盛るのは嘘のはじまり~その3(嘘にしない覚悟で盛るならば)

 私の仕事の中では、お客さまの良いところを見つけるお手伝いをすることがあります。

 そして、見つけたならば、それを発信しないと。いや、その前に、ほとんどの場合、社内にそれを認識させることも重要な事項となってきます。一所懸命働いている従業員さんたちは、自分たちがどれだけ魅力的なこと、人様に役だっていることをしているのか、という実感をもっていないことが多いからです。まずは、それを認識していただいて、明日への活力、モチベーションアップが、外部への発信の前に、大切なことだと私は思っています。



 実は、この仕事、「盛るのは嘘のはじまり」と、密接に関係しているのです。



 「見つける」のとおり、気づいていないことが多い、良いところを見つけます。気づいていないと、それを維持することも出来ません。積極的な場面では、新規事業展開をするときの武器を見つけることもできない訳です。

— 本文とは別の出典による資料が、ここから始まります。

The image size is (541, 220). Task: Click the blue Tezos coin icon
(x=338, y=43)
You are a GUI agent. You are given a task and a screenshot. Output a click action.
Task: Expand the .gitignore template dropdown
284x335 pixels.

だから、気づくのは大事。



 ここで、「あ、こんなすごいことを我々はしていたんだ」と気づいて、やる気が出て、自信をもってお客さま、将来の顧客にアピールすることは、もちろん良いことだと思います。でも、そこに「盛り過ぎ」があったらどうでしょう。

 それは、このテーマのとおり、嘘の始まりです。



 それでも、それがすべて悪いとは言いません。少し盛って、それに現実が追いつくように努力する。そういう、士気を高める手段として、ということもあるからです。ただし、それは、責任が伴います。士気を高めて、現実をきちんと追いつかせてこそ、お客さまに嘘をついていない、と言えるわけです。



 そういう考え方なので、私は「盛る」依頼はきっぱりとお断りします。断り方はいろいろですが、「できません」と、あえてひと言のことが多い。そうすると、「あんたはできないといったけれど、○○というコンサルタントはやったぞ(だからあんたはダメなんだ)」みたいな後日談を頂くことがあります。たしかに、そうやって、上記のとおり、それを社内の士気を高めることに活かして、現実にそのステージにあがったならば、私の見立てが悪く、その○○という方が優れていた、ということになるでしょう。

 でも、これは経験的に、そういう依頼をする方は、たいていは、ステージはあがらず、お客さまに嘘をつくことになります。



 ここで一つ言えることは、上記のように、依頼をきっぱりお断りするのは、私自身が私を盛ることを避ける手段になっているということです。



 盛るのが悪いということではありません。盛ったからには、現実にそうなる。その覚悟があるかどうか、ではないでしょうか。